START Information given
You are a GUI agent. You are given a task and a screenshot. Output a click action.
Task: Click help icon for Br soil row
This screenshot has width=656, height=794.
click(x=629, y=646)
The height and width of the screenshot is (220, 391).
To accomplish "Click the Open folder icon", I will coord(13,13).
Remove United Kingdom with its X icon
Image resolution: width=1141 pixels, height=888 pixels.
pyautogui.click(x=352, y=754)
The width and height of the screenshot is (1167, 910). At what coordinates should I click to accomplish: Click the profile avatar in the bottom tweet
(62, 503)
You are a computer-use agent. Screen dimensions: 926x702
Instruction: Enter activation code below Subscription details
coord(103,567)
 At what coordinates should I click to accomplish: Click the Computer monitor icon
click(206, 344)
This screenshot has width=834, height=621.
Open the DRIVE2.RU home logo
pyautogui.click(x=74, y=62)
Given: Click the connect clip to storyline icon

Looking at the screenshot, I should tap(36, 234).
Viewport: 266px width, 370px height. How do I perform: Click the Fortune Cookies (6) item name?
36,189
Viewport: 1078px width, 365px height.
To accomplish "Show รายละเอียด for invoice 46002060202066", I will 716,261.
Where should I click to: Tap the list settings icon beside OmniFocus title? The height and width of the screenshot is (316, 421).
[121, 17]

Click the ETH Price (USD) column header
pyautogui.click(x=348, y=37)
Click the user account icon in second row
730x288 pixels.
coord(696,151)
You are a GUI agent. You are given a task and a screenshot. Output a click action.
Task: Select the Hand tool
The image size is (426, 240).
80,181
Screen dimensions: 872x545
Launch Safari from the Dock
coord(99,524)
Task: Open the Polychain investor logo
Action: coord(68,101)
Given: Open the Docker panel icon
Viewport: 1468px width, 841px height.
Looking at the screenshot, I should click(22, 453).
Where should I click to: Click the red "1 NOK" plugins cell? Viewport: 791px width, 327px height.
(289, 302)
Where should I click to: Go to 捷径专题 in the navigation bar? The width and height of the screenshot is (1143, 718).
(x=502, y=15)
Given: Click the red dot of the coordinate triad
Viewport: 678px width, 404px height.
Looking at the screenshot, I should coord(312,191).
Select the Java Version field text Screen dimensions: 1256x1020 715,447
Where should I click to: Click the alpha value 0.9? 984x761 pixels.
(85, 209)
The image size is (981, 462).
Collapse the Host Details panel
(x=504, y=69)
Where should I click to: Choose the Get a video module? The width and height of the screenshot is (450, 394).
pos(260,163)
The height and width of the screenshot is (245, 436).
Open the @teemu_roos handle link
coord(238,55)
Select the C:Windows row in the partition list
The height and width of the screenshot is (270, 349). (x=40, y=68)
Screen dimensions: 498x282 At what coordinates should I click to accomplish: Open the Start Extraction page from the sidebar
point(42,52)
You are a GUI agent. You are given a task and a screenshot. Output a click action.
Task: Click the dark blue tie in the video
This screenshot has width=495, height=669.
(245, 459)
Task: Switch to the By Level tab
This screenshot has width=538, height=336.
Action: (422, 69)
END Information given
### Directions for this task
Once the line with "Viewport: 678px width, 404px height." is found in the records above, print exactly that line and every line after it through the line with "The height and width of the screenshot is (245, 436).".

### Output of the task
Viewport: 678px width, 404px height.
Looking at the screenshot, I should coord(312,191).
Select the Java Version field text Screen dimensions: 1256x1020 715,447
Where should I click to: Click the alpha value 0.9? 984x761 pixels.
(85, 209)
The image size is (981, 462).
Collapse the Host Details panel
(x=504, y=69)
Where should I click to: Choose the Get a video module? The width and height of the screenshot is (450, 394).
pos(260,163)
The height and width of the screenshot is (245, 436).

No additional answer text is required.